=== THE RECORDS ===

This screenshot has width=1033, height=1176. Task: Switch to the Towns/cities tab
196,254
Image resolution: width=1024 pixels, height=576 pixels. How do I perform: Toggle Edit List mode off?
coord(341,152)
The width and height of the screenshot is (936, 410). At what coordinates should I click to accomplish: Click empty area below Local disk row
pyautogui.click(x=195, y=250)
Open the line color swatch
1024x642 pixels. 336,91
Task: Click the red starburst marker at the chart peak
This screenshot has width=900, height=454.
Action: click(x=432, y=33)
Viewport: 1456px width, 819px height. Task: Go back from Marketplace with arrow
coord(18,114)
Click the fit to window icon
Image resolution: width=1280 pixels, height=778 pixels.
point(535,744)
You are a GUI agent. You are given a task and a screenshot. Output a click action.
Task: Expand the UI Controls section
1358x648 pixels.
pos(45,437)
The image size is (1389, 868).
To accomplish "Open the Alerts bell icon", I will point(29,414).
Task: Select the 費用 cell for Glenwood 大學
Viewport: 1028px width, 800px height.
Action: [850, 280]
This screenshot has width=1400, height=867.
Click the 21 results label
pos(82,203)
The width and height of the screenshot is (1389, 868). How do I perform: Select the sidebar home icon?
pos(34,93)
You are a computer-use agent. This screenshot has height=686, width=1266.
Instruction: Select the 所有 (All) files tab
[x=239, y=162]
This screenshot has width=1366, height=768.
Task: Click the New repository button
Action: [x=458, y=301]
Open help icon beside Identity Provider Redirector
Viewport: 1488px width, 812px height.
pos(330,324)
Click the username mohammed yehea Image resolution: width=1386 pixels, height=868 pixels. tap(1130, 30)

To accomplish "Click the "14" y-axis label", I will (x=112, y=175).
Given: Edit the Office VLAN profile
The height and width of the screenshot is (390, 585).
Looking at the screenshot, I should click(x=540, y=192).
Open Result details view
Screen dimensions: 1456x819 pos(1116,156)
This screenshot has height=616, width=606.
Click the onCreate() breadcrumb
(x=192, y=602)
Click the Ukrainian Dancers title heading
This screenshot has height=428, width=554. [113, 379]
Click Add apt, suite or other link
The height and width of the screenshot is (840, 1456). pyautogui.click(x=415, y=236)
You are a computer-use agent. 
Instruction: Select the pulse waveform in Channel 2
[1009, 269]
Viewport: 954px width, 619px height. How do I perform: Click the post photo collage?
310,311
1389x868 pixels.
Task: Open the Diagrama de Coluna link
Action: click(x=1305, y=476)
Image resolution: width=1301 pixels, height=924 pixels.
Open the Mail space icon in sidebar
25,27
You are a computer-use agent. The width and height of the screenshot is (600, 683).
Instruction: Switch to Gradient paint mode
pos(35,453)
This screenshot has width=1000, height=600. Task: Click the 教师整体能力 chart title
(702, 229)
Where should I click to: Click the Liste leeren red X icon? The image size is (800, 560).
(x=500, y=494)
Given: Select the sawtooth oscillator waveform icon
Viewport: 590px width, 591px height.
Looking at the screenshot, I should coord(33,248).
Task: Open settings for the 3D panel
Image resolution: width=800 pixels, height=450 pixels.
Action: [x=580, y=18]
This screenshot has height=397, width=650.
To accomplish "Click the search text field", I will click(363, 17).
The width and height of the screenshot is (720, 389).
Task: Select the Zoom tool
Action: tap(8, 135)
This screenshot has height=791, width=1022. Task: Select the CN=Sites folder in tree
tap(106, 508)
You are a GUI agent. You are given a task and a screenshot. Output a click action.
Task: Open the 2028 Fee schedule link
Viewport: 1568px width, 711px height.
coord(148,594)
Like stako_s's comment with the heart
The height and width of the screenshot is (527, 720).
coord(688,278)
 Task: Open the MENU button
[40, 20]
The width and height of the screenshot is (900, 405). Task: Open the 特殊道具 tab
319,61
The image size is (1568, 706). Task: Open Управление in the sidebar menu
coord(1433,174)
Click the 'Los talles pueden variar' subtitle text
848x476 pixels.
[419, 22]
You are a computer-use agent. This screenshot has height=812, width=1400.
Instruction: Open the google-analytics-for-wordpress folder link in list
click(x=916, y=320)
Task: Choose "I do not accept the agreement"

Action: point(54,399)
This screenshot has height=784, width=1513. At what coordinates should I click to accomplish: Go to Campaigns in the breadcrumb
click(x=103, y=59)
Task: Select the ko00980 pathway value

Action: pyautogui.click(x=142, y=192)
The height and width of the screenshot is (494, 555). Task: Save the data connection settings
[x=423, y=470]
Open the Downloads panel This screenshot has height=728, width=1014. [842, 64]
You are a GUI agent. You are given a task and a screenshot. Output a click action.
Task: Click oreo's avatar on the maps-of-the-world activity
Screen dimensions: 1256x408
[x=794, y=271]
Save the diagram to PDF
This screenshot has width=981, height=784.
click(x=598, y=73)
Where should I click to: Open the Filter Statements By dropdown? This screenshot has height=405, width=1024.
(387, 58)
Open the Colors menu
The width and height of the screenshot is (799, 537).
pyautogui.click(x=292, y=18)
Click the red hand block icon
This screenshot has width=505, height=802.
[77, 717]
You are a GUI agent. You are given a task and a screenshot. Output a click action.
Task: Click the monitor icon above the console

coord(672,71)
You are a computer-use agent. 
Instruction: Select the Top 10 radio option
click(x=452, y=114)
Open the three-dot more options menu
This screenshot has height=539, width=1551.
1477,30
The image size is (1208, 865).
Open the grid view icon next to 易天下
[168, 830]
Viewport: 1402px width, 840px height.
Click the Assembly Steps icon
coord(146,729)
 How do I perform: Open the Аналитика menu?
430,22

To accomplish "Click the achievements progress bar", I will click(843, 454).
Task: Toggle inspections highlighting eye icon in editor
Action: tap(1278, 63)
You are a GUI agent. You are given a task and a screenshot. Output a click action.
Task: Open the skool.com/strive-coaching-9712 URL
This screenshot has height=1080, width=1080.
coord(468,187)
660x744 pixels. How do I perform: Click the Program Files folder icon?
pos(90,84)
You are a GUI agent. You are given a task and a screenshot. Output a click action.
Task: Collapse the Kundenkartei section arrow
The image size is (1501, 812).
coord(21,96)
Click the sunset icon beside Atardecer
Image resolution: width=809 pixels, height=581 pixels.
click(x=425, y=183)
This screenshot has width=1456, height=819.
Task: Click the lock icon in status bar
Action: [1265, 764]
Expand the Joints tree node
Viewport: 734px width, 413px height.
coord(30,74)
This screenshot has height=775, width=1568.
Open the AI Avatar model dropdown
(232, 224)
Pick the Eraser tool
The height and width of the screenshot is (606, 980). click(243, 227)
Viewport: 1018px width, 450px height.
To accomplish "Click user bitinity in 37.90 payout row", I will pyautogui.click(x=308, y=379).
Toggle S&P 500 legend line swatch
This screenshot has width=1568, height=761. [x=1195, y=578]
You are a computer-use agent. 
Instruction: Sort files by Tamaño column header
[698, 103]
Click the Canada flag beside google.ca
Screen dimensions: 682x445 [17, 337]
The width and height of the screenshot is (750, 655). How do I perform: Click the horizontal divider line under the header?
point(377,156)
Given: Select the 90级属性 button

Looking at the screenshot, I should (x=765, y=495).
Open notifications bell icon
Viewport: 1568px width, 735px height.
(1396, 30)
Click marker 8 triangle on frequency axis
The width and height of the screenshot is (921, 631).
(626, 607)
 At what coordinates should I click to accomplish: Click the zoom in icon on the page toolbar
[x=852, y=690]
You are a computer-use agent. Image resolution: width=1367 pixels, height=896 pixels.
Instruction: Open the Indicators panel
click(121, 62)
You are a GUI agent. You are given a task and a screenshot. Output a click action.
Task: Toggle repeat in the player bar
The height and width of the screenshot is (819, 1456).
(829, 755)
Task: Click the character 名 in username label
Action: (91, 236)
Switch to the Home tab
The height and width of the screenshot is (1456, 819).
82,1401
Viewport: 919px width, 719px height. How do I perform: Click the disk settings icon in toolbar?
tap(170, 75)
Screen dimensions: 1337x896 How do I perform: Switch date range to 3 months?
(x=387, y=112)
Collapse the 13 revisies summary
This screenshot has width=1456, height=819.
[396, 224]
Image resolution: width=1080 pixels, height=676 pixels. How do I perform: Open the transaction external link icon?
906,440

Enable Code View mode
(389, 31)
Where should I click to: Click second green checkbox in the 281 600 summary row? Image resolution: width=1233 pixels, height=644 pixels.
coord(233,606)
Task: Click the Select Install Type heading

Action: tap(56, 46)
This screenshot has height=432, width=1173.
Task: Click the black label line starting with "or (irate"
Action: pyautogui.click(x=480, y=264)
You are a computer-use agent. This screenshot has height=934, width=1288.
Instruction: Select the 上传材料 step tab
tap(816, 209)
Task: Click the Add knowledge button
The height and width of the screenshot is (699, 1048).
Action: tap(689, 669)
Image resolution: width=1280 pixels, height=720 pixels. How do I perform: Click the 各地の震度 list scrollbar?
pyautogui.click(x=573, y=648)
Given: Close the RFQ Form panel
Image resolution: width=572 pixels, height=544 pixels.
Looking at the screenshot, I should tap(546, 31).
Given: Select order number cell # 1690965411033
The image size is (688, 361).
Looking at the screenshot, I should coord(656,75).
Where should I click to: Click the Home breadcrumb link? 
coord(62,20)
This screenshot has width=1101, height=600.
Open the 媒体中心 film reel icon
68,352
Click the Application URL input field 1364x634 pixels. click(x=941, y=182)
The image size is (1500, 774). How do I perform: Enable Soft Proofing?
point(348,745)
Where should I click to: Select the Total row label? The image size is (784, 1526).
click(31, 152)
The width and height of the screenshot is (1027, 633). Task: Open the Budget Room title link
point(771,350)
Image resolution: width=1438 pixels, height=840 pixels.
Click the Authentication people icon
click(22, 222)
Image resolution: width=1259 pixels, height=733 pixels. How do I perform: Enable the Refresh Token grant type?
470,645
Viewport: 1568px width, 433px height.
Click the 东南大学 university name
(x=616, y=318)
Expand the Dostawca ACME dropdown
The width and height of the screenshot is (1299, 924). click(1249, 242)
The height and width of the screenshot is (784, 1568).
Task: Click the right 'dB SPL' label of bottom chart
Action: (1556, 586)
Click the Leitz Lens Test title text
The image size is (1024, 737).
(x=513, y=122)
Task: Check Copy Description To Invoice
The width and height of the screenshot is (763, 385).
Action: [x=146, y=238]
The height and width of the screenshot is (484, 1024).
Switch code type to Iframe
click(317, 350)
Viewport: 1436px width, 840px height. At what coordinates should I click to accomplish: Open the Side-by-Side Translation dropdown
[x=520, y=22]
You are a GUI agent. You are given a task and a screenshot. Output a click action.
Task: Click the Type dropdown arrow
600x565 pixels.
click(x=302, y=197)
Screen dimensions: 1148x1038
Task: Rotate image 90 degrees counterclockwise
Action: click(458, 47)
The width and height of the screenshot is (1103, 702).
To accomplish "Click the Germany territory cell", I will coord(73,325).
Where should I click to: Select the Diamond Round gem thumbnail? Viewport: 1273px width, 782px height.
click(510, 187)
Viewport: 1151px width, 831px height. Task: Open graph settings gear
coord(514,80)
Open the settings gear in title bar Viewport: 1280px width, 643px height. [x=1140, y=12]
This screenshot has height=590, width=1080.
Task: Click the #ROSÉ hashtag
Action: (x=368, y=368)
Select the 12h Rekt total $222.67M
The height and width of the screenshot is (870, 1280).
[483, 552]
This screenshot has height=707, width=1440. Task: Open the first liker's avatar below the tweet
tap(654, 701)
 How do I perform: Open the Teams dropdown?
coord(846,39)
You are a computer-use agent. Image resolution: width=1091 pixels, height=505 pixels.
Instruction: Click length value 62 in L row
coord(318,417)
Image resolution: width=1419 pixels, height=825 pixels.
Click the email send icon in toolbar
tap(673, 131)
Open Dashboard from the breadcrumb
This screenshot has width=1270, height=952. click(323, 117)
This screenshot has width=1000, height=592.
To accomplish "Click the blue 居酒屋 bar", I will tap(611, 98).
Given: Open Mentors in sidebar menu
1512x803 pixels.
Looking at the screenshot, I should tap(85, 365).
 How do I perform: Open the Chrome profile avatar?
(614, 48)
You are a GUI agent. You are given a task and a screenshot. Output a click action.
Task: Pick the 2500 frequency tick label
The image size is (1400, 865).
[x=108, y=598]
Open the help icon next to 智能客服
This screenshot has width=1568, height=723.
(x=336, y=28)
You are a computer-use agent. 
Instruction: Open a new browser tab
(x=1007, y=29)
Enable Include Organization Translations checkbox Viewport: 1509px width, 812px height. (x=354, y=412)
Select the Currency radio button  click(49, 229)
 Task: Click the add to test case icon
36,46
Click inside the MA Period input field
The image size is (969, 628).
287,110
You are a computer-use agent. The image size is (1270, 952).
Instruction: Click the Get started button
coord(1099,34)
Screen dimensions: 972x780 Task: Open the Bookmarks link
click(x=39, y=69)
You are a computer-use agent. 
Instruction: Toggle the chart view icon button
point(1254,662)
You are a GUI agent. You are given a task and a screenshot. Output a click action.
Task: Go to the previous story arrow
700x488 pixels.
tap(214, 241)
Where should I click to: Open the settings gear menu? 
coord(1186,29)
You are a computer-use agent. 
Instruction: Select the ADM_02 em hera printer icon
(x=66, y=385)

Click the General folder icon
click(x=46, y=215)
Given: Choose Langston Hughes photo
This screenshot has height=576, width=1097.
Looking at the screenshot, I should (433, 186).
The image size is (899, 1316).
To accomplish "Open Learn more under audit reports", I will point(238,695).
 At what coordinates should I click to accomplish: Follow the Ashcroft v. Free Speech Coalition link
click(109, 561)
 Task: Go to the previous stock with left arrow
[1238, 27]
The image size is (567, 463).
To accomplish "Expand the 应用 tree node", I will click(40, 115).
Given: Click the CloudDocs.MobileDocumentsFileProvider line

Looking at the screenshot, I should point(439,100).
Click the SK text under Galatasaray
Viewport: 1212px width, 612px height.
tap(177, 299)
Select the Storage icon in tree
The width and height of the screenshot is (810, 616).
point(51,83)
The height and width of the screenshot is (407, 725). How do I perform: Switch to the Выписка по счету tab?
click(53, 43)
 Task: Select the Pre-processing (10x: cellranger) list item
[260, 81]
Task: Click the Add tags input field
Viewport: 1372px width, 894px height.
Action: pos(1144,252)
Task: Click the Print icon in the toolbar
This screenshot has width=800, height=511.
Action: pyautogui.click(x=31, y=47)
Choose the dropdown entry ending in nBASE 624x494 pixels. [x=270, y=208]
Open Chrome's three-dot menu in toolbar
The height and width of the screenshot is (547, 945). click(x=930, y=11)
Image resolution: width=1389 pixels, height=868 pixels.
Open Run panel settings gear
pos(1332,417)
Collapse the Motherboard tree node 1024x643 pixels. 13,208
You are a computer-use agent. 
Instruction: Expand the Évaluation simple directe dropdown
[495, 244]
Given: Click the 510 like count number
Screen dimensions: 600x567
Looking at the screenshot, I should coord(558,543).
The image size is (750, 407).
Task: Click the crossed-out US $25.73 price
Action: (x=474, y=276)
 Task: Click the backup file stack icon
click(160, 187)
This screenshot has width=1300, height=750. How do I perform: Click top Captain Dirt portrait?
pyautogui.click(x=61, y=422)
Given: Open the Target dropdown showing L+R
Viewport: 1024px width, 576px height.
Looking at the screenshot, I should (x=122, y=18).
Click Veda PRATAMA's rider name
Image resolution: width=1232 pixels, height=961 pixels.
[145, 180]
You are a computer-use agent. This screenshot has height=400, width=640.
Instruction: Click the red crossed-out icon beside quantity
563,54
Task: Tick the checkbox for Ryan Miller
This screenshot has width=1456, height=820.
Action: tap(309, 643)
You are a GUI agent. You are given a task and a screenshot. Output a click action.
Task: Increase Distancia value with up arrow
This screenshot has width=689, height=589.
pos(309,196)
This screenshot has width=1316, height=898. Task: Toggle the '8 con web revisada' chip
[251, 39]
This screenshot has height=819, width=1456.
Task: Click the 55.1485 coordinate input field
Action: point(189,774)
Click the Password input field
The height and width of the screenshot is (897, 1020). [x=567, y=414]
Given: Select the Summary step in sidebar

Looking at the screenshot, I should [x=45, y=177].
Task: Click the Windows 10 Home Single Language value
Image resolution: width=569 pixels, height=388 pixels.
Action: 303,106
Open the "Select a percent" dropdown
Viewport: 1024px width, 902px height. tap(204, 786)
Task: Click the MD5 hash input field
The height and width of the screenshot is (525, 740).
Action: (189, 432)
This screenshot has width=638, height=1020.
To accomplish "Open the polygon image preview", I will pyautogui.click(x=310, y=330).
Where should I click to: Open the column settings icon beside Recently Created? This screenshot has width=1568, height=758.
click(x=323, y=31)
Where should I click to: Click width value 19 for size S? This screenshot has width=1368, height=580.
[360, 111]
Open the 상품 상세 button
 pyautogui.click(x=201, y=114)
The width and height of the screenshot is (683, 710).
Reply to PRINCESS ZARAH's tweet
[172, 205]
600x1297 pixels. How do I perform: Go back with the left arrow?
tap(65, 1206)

===

■ REQUEST ■
Return everything in the rows from the line containing "Given: Select the 90级属性 button" down to the line containing "tap(170, 75)", both lines included, reproducing each line without changes.

■ OUTPUT BELOW ■
Given: Select the 90级属性 button

Looking at the screenshot, I should (x=765, y=495).
Open notifications bell icon
Viewport: 1568px width, 735px height.
(1396, 30)
Click marker 8 triangle on frequency axis
The width and height of the screenshot is (921, 631).
(626, 607)
 At what coordinates should I click to accomplish: Click the zoom in icon on the page toolbar
[x=852, y=690]
You are a computer-use agent. Image resolution: width=1367 pixels, height=896 pixels.
Instruction: Open the Indicators panel
click(121, 62)
You are a GUI agent. You are given a task and a screenshot. Output a click action.
Task: Toggle repeat in the player bar
The height and width of the screenshot is (819, 1456).
(829, 755)
Task: Click the character 名 in username label
Action: (91, 236)
Switch to the Home tab
The height and width of the screenshot is (1456, 819).
82,1401
Viewport: 919px width, 719px height. How do I perform: Click the disk settings icon in toolbar?
tap(170, 75)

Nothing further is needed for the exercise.